● WORK REQUEST: Copy exactly every line below, from the first through the one that contains "Projetos arquitetônicos surpreendentes", and skip all pictures.

● SUPPLIED DATA:

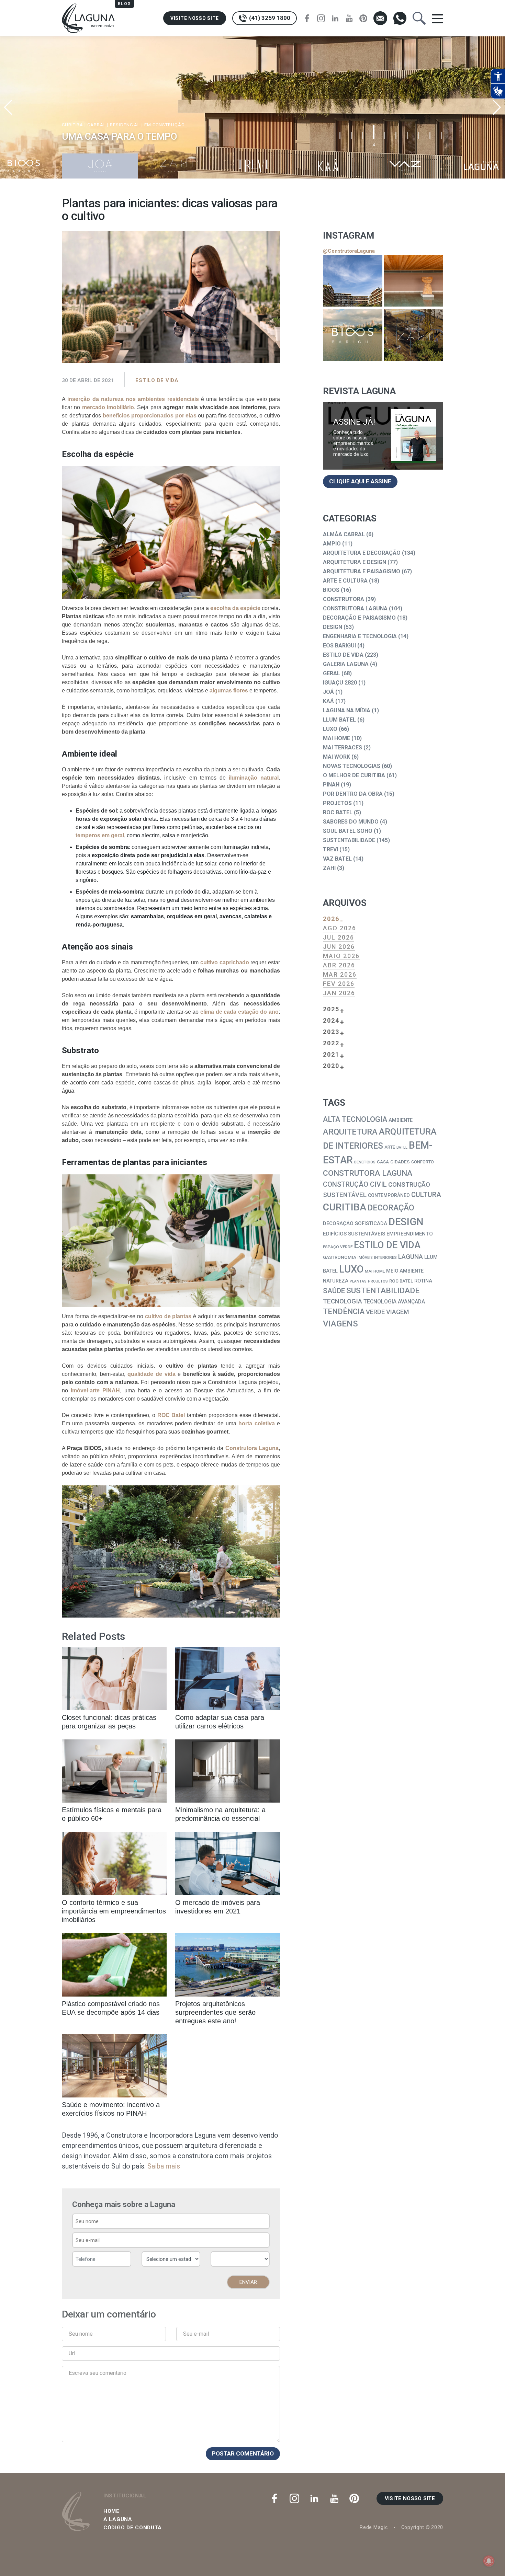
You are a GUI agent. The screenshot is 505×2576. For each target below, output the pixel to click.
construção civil (355, 1184)
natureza (335, 1281)
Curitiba (344, 1207)
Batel (401, 1147)
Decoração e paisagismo (359, 617)
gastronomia (339, 1257)
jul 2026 (338, 937)
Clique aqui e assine (360, 481)
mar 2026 (340, 974)
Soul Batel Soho (347, 831)
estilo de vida (387, 1245)
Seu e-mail (196, 2334)
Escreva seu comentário (97, 2373)
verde (375, 1312)
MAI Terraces (342, 747)
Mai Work (336, 757)
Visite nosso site (194, 18)
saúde (334, 1291)
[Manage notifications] (488, 2560)
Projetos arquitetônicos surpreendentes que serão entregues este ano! (215, 2012)
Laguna (410, 1257)
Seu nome (81, 2334)
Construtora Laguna (355, 608)
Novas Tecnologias (351, 766)
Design (332, 627)
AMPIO (332, 543)
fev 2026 (339, 983)
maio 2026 (341, 955)
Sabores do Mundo (351, 821)
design (406, 1222)
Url (72, 2353)
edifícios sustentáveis (354, 1234)
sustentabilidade (382, 1290)
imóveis (365, 1257)
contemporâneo (389, 1195)
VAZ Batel (337, 858)
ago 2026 (339, 928)
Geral (331, 673)
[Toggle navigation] (437, 18)
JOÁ (328, 692)
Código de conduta (132, 2528)
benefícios (364, 1162)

● ANSWER TO THIS TASK:
You are a GUI agent. The screenshot is 505×2576. For each target below, output the pixel to click.
construção civil (355, 1184)
natureza (335, 1281)
Curitiba (344, 1207)
Batel (401, 1147)
Decoração e paisagismo (359, 617)
gastronomia (339, 1257)
jul 2026 (338, 937)
Clique aqui e assine (360, 481)
mar 2026 (340, 974)
Soul Batel Soho (347, 831)
estilo de vida (387, 1245)
Seu e-mail (196, 2334)
Escreva seu comentário (97, 2373)
verde (375, 1312)
MAI Terraces (342, 747)
Mai Work (336, 757)
Visite nosso site (194, 18)
saúde (334, 1291)
[Manage notifications] (488, 2560)
Projetos arquitetônicos surpreendentes que serão entregues este ano! (215, 2012)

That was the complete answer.